On March 27th, 2012, Rory Staunton, 12 years old, is playing with his friends. Then he falls and procures a bruised arm. His mother disinfects and put a band-aid on the wound. During the following hours the boy did worse seriously, although he was visited and treated at hospital. The case was under estimated until it was too late. It resulted an undiagnosed case of sepsis [J. Dwyer, The New York Times, July 11, 2012]. From such a case we can learn some things: 1) people does not know "sepsis"; 2) doctors have not yet a tool to early diagnose sepsis, without blood sample tests; 3) "Time" is the most precious variable [1,2].
So, let's try take stock of the situation.
On April 2014 the New England Journal of Medicine published the results of the trial ProCESS (Protocolized Care for Early Septic Shock): a multi centers study conducted on 1341 patients of 31 academic hospitals of United States . The trial compared three different way to approach and care the septic shock during the first 6 hs: 1) A protocol based on the Early Goal Directed Therapy (EGDT), that we learned from the study of Rivers, et al. and subsequently included into the guidelines of the Surviving Sepsis Campaign (SSC), [4,5]; 2) A less aggressive protocol Standard Therapy (ST) which based more on fluid therapy and systolic blood pressure (SBP) target than on other haemodynamic monitoring targets; 3) The "usual care" protocol which therapy based on a not-protocolized treatment, then according the personal experience of the team who took care of the patient. All the adult patients were enrolled within 6 hs from the suspected sepsis or within 2 hs from the diagnosis of septic shock, if they matched > 2 items defining a Systemic Inflammatory Response Syndrome (SIRS) and who had refractory hypotension (SBP < 90 mmHg or > 90 mmHg after fluid load and vasopressor administration) or hyperlactatemia (> 4 mmol/L) .

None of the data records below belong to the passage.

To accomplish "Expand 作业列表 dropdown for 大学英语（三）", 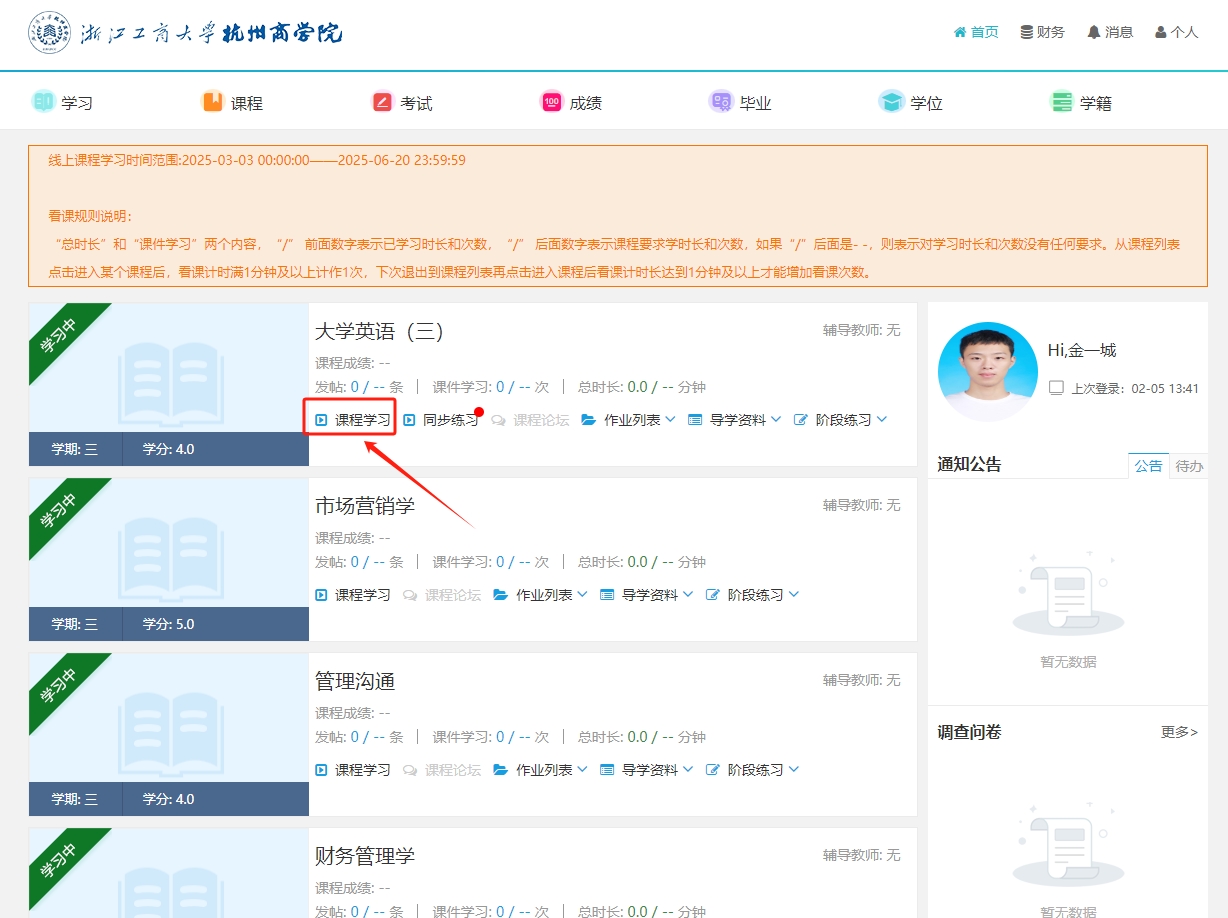I will [628, 420].
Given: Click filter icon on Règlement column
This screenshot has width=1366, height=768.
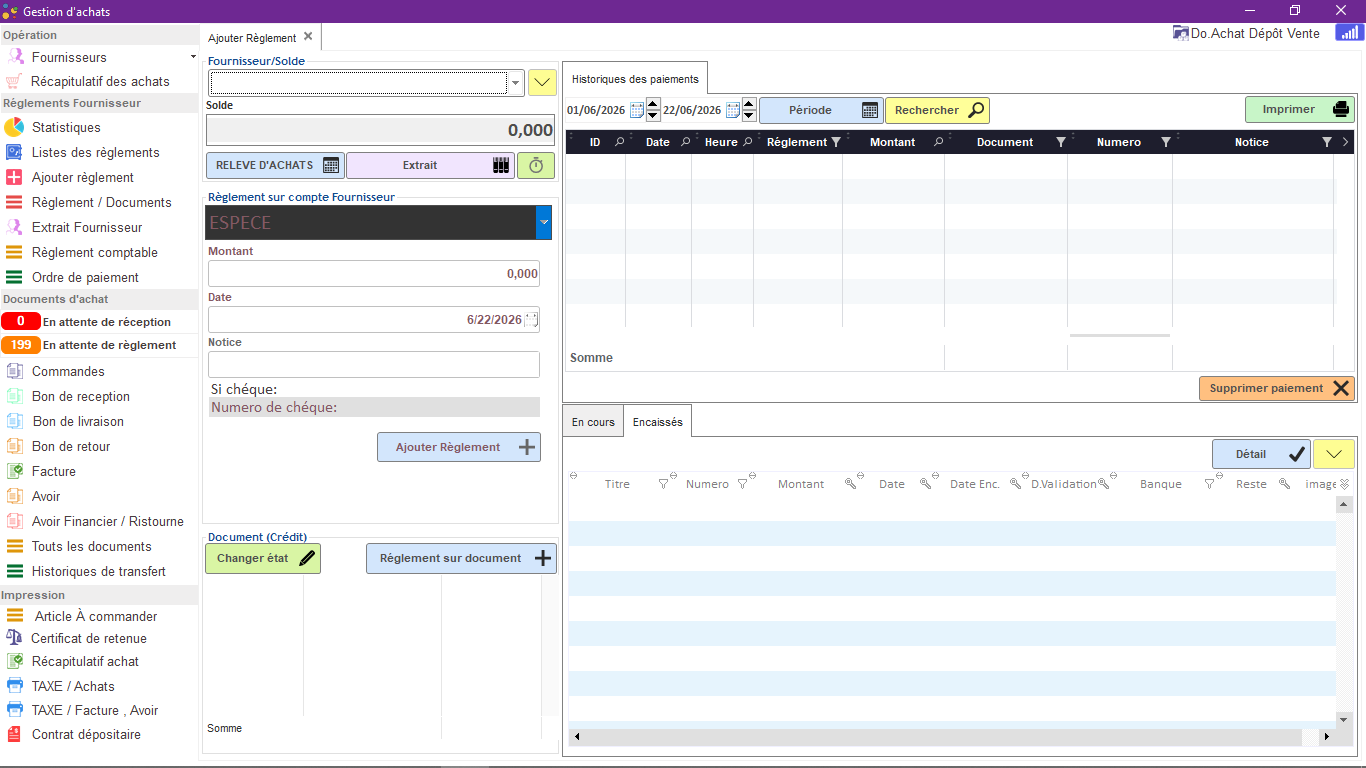Looking at the screenshot, I should point(836,142).
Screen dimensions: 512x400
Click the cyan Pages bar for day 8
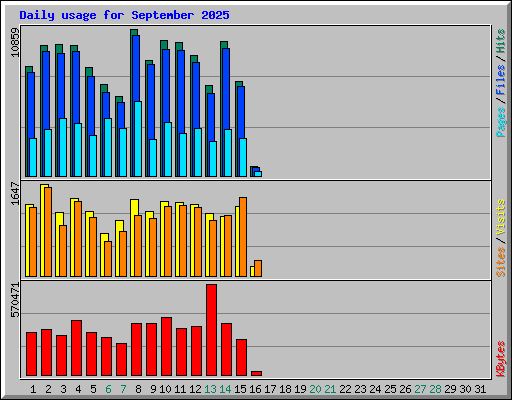[x=138, y=139]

The main result was that mortality at 60-90-365 days did not show any difference. Common items were that patients received large-spectrum antimicrobial therapy within 3 hs (76%) or 6 hs (97%). The Editorial by Lilly CM focused on the importance of the early antimicrobial therapy to make survival increasing in all the groups of patients. The ProCESS trial defined the lower boundaries of fluid therapy avoiding the risk of renal failure due to a too low treatment or pulmonary impariment due to a fluid overload. Furthermore, ProCESS trial showed again that hemodynamic monitoring does not affect the outcome .

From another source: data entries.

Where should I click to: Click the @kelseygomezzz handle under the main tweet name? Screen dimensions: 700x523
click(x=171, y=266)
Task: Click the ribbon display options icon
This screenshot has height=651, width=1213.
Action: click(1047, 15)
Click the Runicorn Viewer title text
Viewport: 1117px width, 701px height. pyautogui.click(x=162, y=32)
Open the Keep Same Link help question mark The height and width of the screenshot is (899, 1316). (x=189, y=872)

Given similar results from other trials (ARISE, ProMISE [7,8]), an international consensus for a revision of the sepsis/septic shock treatment was considered deserving. In fact, recently, the Society of Critical Care Medicine and the European Society of Intensive Care Medicine convened a task force to revise the definition of sepsis/septic shock (Sepsis-3) [9,10].

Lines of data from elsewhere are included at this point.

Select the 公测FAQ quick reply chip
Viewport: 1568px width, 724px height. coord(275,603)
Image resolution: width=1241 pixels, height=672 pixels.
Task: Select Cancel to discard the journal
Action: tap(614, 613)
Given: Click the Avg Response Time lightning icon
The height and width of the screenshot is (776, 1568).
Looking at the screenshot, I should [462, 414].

The Sepsis-3 pointed out "...septic shock is defined as a subset of sepsis in which underlying circulatory, cellular, and metabolic abnormality are associated with a greater risk of mortality than sepsis alone." The task force reports that in septic shock patients, mortality risk rises (OR 1.4) when lactatemia > 2 mmol/L after fluid resuscitation. Then we have to lower the lactatemia alert threshold we learned from Rivers, et al., as it permits to doctors to detect the harm of sepsis earlier than in the past. Finally, after the analysis of a very large database, trials and meta-analyses, Sepsis3-Task Force provide a tool for an early detection of patient potentially affected by sepsis: the so called "quick-SOFA" (qSOFA), a kind of score that includes only 3 items: 1) the respiratory rate > 22/min; 2) altered mentation; 3) systolic blood pressure < 100 mmHg. An adult patient with two of these clinical symptoms may suffer from an upcoming severe infection .
A new era is starting to verify whether qSOFA is really helpful as a tool to early identify patients with an infection, to "buy time" that we will use for an appropriate antimicrobial therapy precociously. Will it contribute to reduce sepsis mortality? I think only Time will answer the question.